Note: the international and German study centre for the EuroNet-PHL-trials and the registry is located at the “Zentrum für Kinderheilkunde und Jugendmedizin der Universitätsklinik Gießen” (Department of Paediatrics, University of Gießen, Germany). The Pricipal Investigator is Prof. Dr. med. Dieter Körholz. "EuroNet-PHL" means "European Network Paediatric Hodgkin’s Lymphoma".

Prognosis

Prognosis for newly diagnosed patients

Nowadays, long-term survival rates of children and teenagers after treatment of Hodgkin lymphoma are high: more than 9 out of 10 (95%) patients can be cured today, thanks to current modern diagnostics and standardised treatment concepts – and regardless of how advanced the disease had been at diagnosis.

This is only possible due to the current treatment strategies that adjust the intensity of therapy (chemo- and radiotherapy) to the patient’s individual situation by considering different treatment groups. Patients with more advanced stages of the disease (treatment groups II and III) need a more intensive therapy than patients presenting with earlier stages (treatment group I) in order to provide a comparably favourable prognosis.

Prognosis for patients with recurrent disease

According to the Morbus Hodgkin-Study Centre in Halle, Germany, in about 11 % of patients aged younger than 18 years the disease does either not respond to current treatment strategies (progressive disease) or the patients later develop recurrent disease (relapse). In general, favourable long-term outcomes can be achieved for patients with relapsed Hodgkin lymphoma, too. Individual prognosis, however, depends primarily upon the timepoint of relapse and how intense primary treatment has been.

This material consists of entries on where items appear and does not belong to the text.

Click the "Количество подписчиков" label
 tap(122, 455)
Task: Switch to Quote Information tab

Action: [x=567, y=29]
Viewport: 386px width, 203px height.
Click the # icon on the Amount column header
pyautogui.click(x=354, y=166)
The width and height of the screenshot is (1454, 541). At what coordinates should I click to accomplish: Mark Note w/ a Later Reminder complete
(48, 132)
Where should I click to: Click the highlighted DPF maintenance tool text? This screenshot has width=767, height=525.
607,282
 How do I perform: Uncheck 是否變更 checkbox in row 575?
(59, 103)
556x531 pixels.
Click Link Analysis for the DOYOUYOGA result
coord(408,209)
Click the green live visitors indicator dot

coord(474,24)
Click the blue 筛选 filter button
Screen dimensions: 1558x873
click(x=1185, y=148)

Patients with late relapse (more than one year after completion of therapy), who receive a second chemo- and radiotherapy for relapse treatment, have high survival rates (10-year survival of more than 90%). Patients with early stage of the disease at primary diagnosis (treatment group 1) and/or those, who have not received any radiotherapy as part of initial treatment also have a favourable prognosis.

The outcome of patients with early relapse (between three and twelve months after cessation of primary treatment) as well as with non-response or progressive disease have a less favourable outcome, even when given chemo- and radiotherapy for second therapy (10-year survival of about 75 or 50%, respectively). Comparable outcomes are seen for patients who already received intensified chemo- and radiotherapy for first treatment. Due to their high risk of developing recurrent disease, these patients may only benefit from the very intensive strategy of high-dose chemotherapy followed by autologous stem cell transplantation.

Note: The survival rates mentioned in the text above are statistical values. Therefore, they only provide information on the total cohort of patients with Hodgkin lymphoma. They do not predict individual outcomes. However, statistics help to estimate probabilities of survival.